- [Task details]: Return the line that has "Task: Select the" and all lines below it through the last, exactly as they stand; omit pictures.

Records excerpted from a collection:
*** Block opens ***

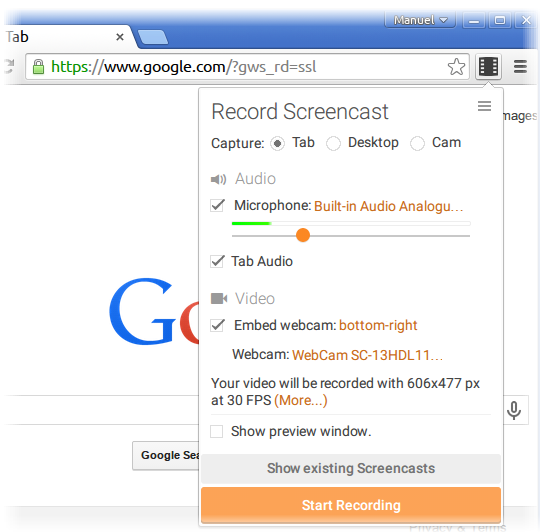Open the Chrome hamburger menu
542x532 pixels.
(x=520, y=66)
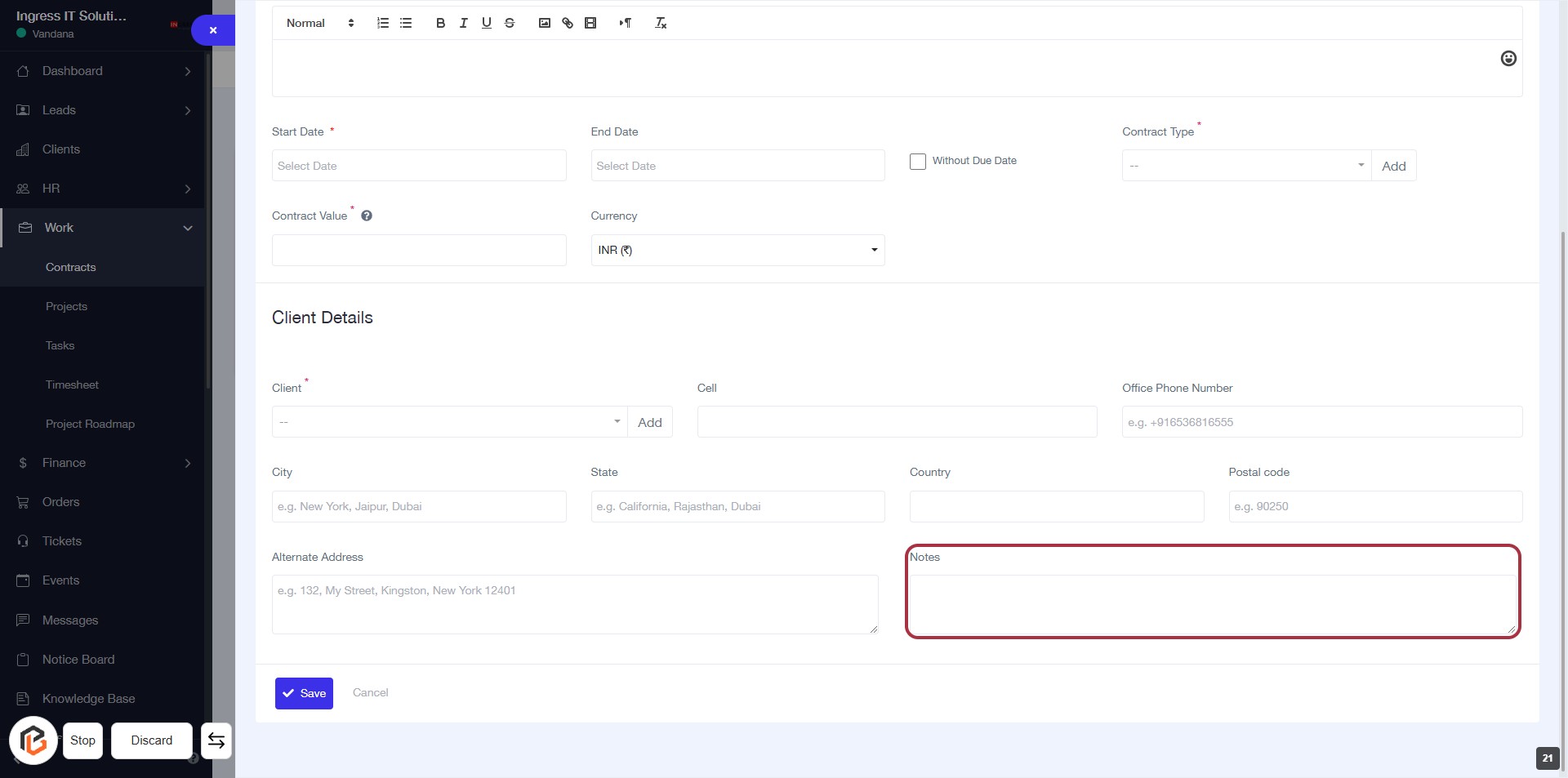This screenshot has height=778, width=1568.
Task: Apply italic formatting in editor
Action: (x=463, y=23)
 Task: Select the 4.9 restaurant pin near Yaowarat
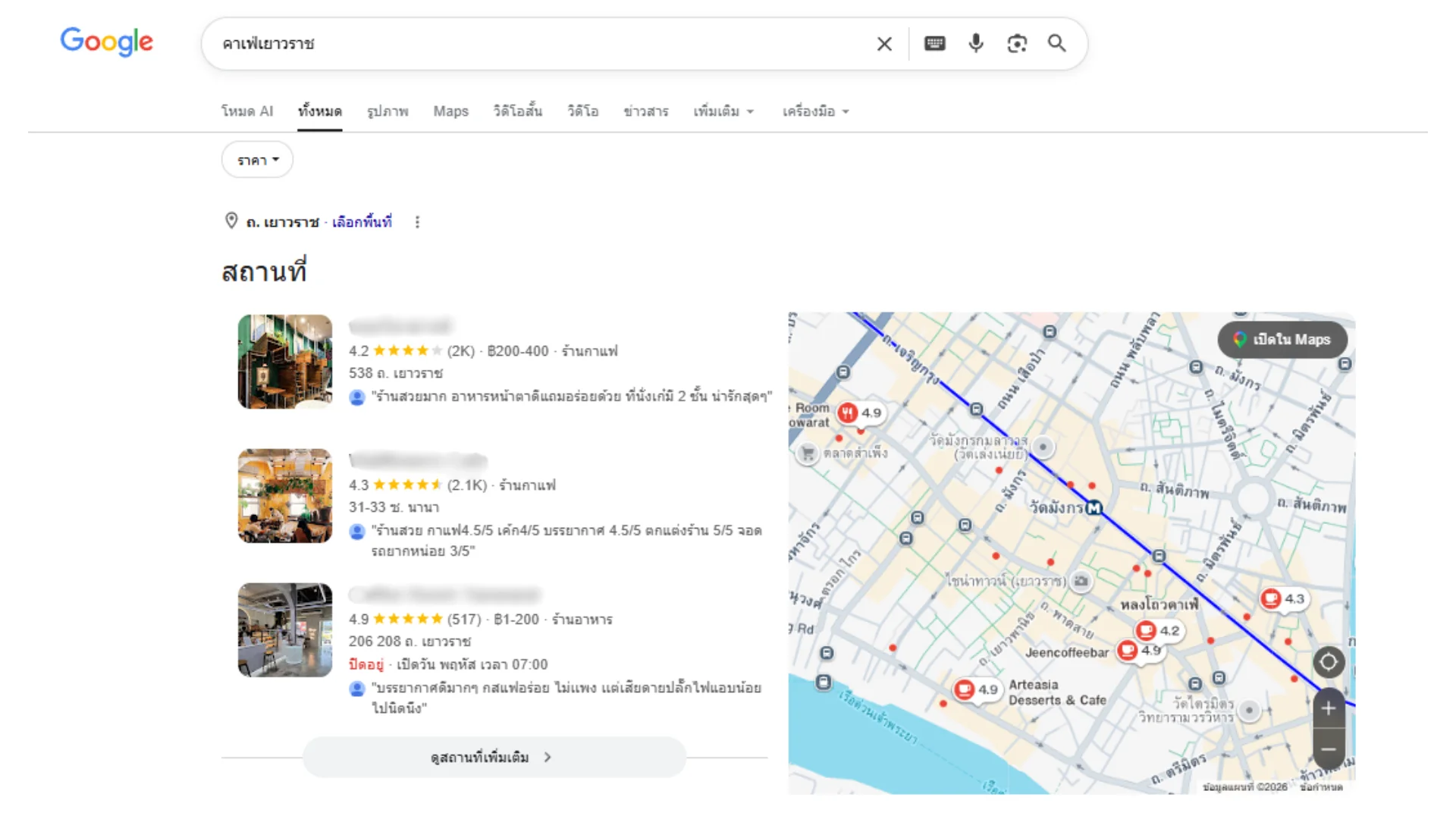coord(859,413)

*** Block closes ***

- [Response area]:
 Task: Select the 4.9 restaurant pin near Yaowarat
coord(859,413)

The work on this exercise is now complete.